◆ Tasks to carry out:
a) Decide whether each statement below agrees with the debate excerpt that follows. Answer yes or no for each and quote the words of the excerpt that settle it.
(i) The new clause would repeal a duty requiring the National Bus Company, the British Railways Board and the Scottish Transport Group to co-operate.
(ii) Long distance coach services were deregulated in 1968.
(iii) The Secretary of State reported that 127 amendments had been made in Standing Committee.
b) In the debate excerpt below, which section of which Act contains the co-operation duty?
c) Pick up the debate excerpt below and continue it from its last sentence.

◆ Document section:
######
Brought up, and read the First time.

I beg to move, That the clause be read a Second time.

With this it will be convenient to discuss Government amendment No. 148.

The new clause will repeal the statutory duty of the National Bus Company, the British Railways Board and the Scottish Transport Group to co-operate with each other to co-ordinate their services. The co-operation duty comes from the world of forced integration which the Bill will end. When the duty was designed, it had two purposes. The first was to bring about by statutory means co-ordination among the different nationalised operators so that their timetables coincided; the bus met the train, the ferry met the bus, and so on. In the absence of competitive forces, statutory duties are perhaps needed, but the Bill relies on the more efficient co-ordinating mechanism of market demand. A bus that leaves the station before the train arrives will not attract many passengers, and that discipline will create co-ordination under the new dispensation.

Secondly, the duty was designed to avoid so-called wasteful competition — a concept which the Conservative party rejects. It embodies the idea that passengers should be given no choice. If there is a rail service, the passenger must use it; he may not be offered a rival coach service. That was an idea that was decisively rejected in the House in 1980 when we deregulated long distance coach services.

In practice the duty under section 24 of the Transport Act 1968 has been a dead letter in that respect ever since, with the National Bus Company's and the Scottish Bus Group's competing coach services at last able to give passengers what they wanted—cheap attractive services —thereby tapping the enormous potential for increasing patronage. It is our view that this co-operation duty is no longer necessary. It would be an anachronism under the terms of the legislation. This is an important new clause, and I ask the House to support it.

The tabling of the new clause is a bit of cheek. Why have we got this piece of procedural queue-jumping at this stage of the Bill? If the new clause is as important as the Minister suggests, why was it not included in the original print of the Bill? The Secretary of State told us at the conclusion of the proceedings in Standing Committee that 127 amendments, mostly Government amendments, had been made. Why was there this sin of omission?

The Government ask local authorities to co-operate with each other. What is wrong, therefore, about ensuring that the Scottish Transport Group, British Rail and the National Bus Company should have some co-operation? The Minister might like to comment on the likelihood of competition taking place as a result of the Ayr-Glasgow electrification programme. Some co-ordination in that part of the west of Scotland might be appropriate. Can the Minister tell us something about the discussions and consultations that he had with ScotRail, the Scottish Transport Group and the National Bus Company about the repeal of section 24?
######
◆ Available data:
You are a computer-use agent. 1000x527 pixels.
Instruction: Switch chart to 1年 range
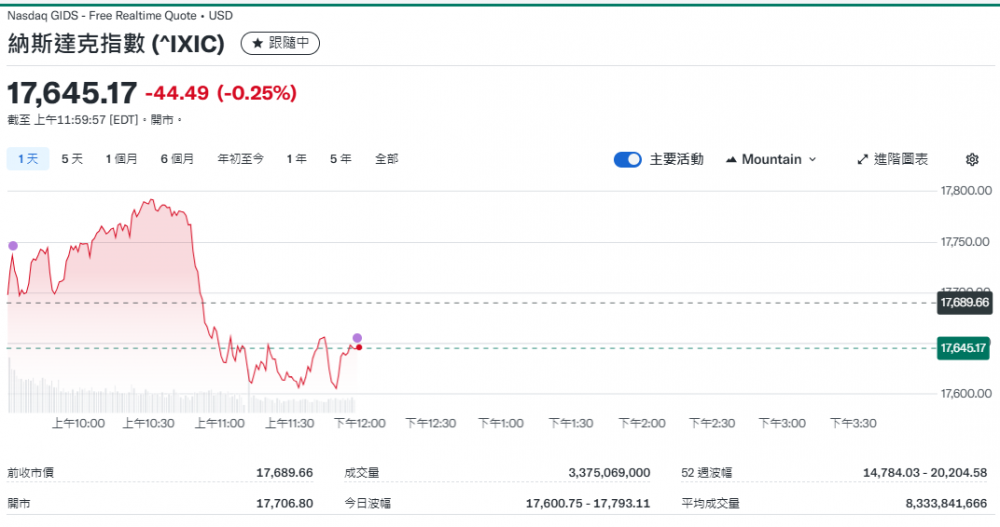[x=296, y=159]
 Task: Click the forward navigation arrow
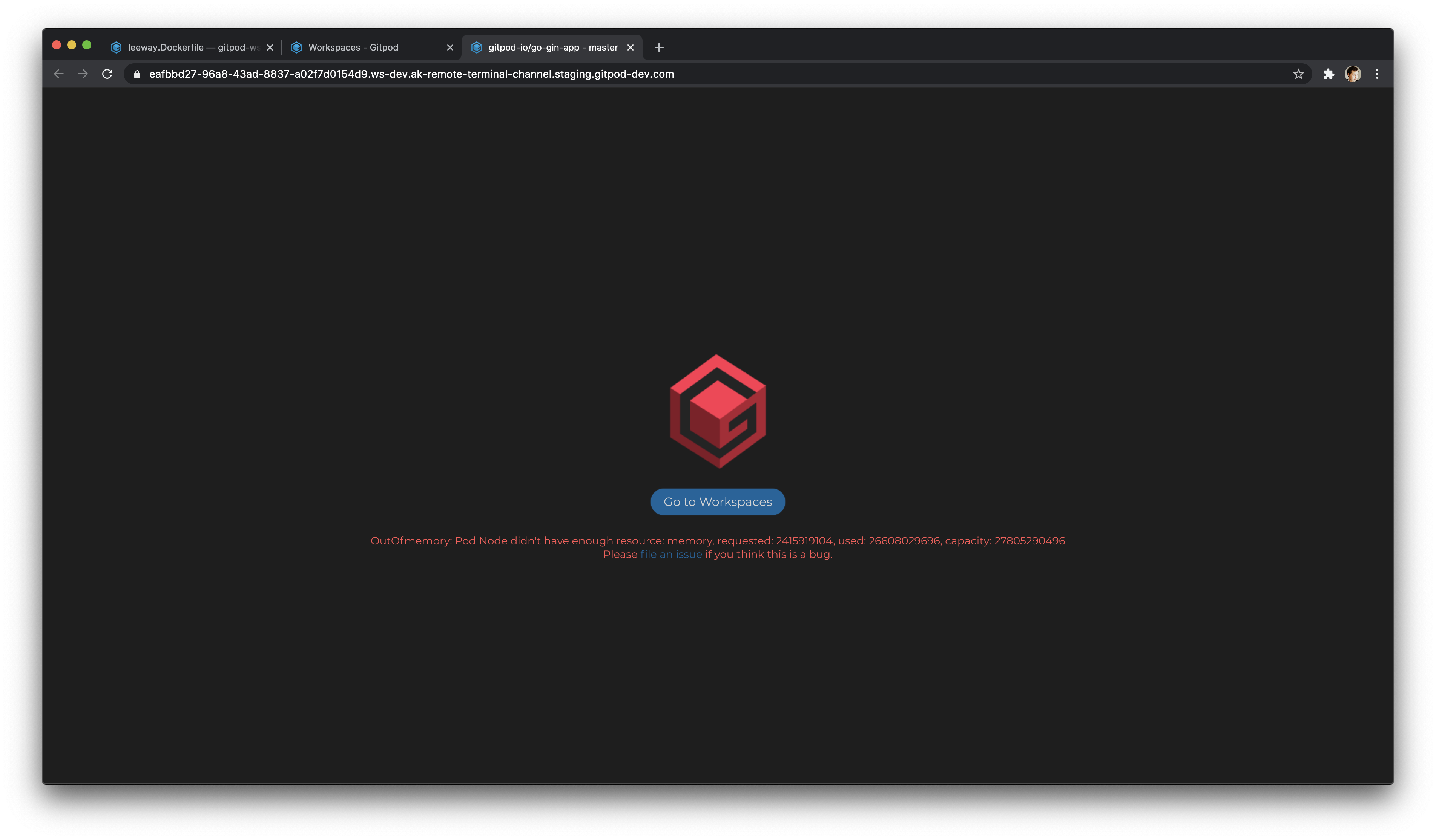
######
◆ The replies:
a)
(i) Yes: "The new clause will repeal the statutory duty of the National Bus Company, the British Railways Board and the Scottish Transport Group to co-operate with each other to co-ordinate their services."
(ii) No: "That was an idea that was decisively rejected in the House in 1980 when we deregulated long distance coach services."
(iii) Yes: "The Secretary of State told us at the conclusion of the proceedings in Standing Committee that 127 amendments, mostly Government amendments, had been made."

b) Section 24 of the Transport Act 1968.

c)
When the Scottish Minister is here, it will be useful to hear from him, because of his knowledge and expertise in Scots law, whether he confirms that any company subject to unfair competition will have interim protection until the Office of Fair Trading has made a judgment. The Under-Secretary of State rather skilfully skipped over my question earlier this afternoon.

New clause 12 is another blow at the principle of co-ordination of approach and the integration of services for the betterment of the travelling public in the private sector. Unless we get a convincing reply from the Minister, I shall advise my right hon. and hon. Friends to vote against the new clause.

I agree with the hon. Member for Glasgow, Maryhill (Mr. Craigen) that for the Government to produce new clause 12 at this late stage is dishonest; it is an absurd and outrageous move that will not work in practice.

In my area British Rail has just pushed forward some good schemes to open new stations and develop new suburban services. There is concern that the Bill, far from creating competition, will lead to the development of monopoly bus operators. The Scottish Bus Group is likely to try to take over municipal bus services. The net effect will be that it will be most unwilling to deliver passengers to its main competitor, the new suburban rail services. We will finish up with a shambles when we could have a properly co-ordinated service.

The repeal of section 24 would be very much to the detriment of consumers in Scotland. My hon. Friends and I wish to vote against it.

In rural areas there can be problems that are not immediately obvious in urban areas. These concern integration between a bus service and a rail service to not heavily used intermediate stages, which can be very important except for those who travel to the station by car. One can get into a circular position in which British Rail says that there is not the demand to keep the station open because the public do not use it, and the public do not use it because the bus service does not connect with it at times that enable the station to be used. I have examples of this in my constituency.

To say that demand-oriented bus services will always meet a need for co-ordination with rail services is not true in rural areas. The bus company has many other considerations to meet. It has to schedule its entire service so that the buses end up at the garage at night at the end of the shift and overtime is not paid, and start again in the morning at a time when they can take people to work. These factors have to do with the mass demand for the service.

If the bus service does not link with the rail service, British Rail will close a station or withdraw services from it on the grounds that the public does not want to use it when it is not the case that the public do not w ant to use it but that they do not have the opportunity to use it because there is no bus to service it. That is why it is so necessary to have the co-ordinating functions in the hands of the county council, so that there is interconnection instead of rail and road being in competition with each other in the destructive sense of deliberately not making contact so that one's services can triumph over the other's.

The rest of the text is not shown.